At Apple Inc. (NASDAQ:AAPL)‘s Worldwide Developers Conference, the company confirmed longstanding rumors about a new product. Later this year, Cupertino will release a radically redesigned version of its premium Mac Pro desktop computer, which currently starts in the low $2,000s. The high-end PC lacks a monitor, but is Apple Inc. (NASDAQ:AAPL)’s most powerful machine, although recent versions were less than cutting-edge.
The new Mac Pro is anything but behind the curve.

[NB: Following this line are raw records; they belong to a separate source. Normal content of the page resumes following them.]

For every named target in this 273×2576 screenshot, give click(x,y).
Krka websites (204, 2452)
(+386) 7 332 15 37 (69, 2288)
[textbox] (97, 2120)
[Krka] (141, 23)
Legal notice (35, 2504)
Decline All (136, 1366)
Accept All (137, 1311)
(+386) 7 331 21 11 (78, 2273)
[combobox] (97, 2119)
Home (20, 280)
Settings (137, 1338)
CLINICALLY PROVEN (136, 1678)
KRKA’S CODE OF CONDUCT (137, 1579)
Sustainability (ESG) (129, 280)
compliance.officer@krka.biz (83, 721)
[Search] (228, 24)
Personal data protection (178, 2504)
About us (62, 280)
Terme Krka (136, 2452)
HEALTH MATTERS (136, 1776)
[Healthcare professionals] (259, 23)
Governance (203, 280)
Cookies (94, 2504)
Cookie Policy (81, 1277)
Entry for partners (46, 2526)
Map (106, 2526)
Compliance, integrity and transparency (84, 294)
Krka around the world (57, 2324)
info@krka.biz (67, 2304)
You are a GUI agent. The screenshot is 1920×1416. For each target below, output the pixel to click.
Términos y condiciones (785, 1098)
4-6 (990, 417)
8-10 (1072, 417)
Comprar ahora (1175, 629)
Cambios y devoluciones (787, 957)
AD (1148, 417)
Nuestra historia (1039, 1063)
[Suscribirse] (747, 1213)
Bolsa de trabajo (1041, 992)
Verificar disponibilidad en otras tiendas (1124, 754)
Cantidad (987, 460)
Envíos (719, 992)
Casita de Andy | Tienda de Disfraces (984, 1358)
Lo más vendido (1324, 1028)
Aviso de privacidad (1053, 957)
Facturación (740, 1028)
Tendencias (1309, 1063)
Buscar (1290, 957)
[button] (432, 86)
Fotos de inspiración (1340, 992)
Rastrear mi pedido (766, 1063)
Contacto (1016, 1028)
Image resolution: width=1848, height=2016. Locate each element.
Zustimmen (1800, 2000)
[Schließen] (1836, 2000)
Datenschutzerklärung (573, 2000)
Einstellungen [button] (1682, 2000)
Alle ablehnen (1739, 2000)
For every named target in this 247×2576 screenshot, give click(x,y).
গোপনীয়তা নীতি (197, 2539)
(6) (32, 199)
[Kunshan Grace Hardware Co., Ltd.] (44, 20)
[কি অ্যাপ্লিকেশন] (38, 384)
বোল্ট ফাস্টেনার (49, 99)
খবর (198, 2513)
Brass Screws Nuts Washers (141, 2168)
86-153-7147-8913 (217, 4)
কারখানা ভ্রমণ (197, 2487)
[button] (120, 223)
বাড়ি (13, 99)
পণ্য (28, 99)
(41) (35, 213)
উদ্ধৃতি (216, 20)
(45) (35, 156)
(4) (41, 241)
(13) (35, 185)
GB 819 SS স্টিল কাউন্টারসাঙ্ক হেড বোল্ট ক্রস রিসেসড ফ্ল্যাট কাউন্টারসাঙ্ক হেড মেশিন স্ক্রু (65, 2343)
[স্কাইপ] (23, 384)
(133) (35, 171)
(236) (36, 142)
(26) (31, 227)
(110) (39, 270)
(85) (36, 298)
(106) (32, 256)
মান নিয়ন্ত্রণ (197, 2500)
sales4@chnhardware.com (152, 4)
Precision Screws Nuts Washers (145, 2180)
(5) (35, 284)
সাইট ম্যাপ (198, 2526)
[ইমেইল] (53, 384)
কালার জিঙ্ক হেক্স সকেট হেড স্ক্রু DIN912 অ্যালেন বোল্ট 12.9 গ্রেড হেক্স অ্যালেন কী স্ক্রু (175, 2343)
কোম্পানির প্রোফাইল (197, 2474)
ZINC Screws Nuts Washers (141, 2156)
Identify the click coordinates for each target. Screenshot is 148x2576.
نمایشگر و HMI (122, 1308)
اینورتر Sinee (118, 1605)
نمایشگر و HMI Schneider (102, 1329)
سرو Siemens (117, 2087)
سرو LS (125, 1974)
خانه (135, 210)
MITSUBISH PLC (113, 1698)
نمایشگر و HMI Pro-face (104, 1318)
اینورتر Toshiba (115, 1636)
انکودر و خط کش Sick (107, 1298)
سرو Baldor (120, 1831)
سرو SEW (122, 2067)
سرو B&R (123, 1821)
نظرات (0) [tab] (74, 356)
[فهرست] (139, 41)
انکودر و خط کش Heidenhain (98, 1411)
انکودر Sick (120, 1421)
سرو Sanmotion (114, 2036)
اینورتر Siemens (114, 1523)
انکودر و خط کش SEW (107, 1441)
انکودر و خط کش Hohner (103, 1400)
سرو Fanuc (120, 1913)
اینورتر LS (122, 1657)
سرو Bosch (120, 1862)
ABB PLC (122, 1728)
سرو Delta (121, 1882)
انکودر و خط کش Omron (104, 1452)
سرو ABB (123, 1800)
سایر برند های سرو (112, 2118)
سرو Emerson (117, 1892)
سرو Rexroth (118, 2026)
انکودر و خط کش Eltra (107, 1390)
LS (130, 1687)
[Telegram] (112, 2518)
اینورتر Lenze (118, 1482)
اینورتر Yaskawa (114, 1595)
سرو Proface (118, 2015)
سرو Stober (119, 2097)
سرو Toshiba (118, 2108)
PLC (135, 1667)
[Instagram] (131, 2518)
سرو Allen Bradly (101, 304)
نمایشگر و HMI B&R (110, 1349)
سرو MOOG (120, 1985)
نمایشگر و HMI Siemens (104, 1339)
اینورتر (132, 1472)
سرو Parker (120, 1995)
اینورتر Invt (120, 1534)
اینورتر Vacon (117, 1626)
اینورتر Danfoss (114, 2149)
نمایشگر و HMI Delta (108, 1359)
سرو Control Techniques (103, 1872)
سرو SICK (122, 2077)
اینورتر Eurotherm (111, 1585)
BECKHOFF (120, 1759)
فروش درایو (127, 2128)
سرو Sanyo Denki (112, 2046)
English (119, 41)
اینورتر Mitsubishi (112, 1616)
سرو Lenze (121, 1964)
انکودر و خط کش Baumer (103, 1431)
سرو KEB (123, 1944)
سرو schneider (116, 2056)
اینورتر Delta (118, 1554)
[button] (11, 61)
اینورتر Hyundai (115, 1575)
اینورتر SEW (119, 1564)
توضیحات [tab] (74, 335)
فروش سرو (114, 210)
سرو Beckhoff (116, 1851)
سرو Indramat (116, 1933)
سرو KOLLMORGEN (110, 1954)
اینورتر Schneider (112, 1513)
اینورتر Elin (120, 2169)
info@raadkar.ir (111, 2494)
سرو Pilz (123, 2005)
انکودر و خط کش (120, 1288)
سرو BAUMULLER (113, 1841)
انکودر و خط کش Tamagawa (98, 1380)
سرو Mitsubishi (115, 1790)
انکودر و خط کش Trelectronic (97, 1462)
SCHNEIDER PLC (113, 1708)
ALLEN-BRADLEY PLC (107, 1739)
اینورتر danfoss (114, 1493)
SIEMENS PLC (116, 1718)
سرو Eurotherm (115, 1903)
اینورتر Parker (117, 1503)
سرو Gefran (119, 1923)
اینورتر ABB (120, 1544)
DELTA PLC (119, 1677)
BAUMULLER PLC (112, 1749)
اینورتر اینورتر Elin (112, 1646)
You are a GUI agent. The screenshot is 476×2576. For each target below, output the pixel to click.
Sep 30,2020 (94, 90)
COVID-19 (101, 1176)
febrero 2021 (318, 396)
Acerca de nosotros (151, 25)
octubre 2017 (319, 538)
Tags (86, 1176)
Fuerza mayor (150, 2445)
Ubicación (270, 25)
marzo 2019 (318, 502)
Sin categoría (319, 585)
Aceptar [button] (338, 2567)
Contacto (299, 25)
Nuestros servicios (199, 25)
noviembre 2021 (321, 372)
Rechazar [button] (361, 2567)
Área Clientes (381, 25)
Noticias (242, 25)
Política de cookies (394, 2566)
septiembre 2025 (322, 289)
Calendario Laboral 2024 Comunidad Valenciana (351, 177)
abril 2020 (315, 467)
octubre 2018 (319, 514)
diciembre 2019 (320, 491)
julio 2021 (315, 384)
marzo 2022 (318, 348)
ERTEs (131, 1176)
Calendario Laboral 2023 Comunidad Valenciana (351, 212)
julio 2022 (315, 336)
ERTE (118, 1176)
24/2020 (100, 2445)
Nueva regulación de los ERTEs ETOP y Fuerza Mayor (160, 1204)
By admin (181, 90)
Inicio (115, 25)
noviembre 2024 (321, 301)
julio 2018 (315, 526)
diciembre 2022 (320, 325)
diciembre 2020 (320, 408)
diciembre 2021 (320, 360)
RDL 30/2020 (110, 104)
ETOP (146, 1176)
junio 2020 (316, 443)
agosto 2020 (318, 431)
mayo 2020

It’s a beautiful machine with advanced components, but it also includes a special feature that Apple hasn’t used in a long time: it will be assembled in the U.S. And Apple Inc. (NASDAQ:AAPL) is not the only company taking an interest in American manufacturing. Google Inc (NASDAQ:GOOG)‘s Motorola Mobility subsidiary will be assembling the new flagship Moto X phone in Texas. And Google Inc (NASDAQ:GOOG) already built its failed Nexus Q living room box in America, so the trend isn’t new.
So what does this trend mean for traders? Does being made in the USA equal higher profits, or lower margins?
There’s one serious hangup with building your products in the United States: cost. Foxconn, a major electronics manufacturer that builds the iPhone, pays its workers below $5 an hour — and that’s overtime pay. The standard per-hour pay is $2.50. A comparable worker in the United States would make five to eight times that amount, so you can see why companies like Apple Inc. (NASDAQ:AAPL) and Google Inc (NASDAQ:GOOG) like to make things overseas.
But cost isn’t the only thing; in fact, it might not be the most important factor. Remember that, while Foxconn workers assemble the devices, they do it using components manufactured mostly in China. These parts are built in huge factory complexes where hundreds of thousands of laborers live and work. You can move the assembly to the United States, but the rest of the supply chain will still be in China.
There’s a legendary story about how Steve Jobs decided, weeks before the release of the iPhone, that it needed a glass screen instead of a plastic one. His executives could not have turned to America to build 10,000 redesigned phones a day in less than a month. Only China has the workforce, supply chain, and labor laws to facilitate that kind of grueling schedule.
But there are also plenty of positives in building products in the United States. Apple Inc. (NASDAQ:AAPL) hinted for months before the unveiling of the new Mac Pro that the company was going to be building something in America. And Google Inc (NASDAQ:GOOG) is hyping up a storm about the Moto X being the “only smartphone made in the United States.” It’s a publicity coup to build your product in the United States these days, especially if your product is electronic. Such a pedigree is usually reserved for high-end, luxury devices that are out of the reach of the average consumer.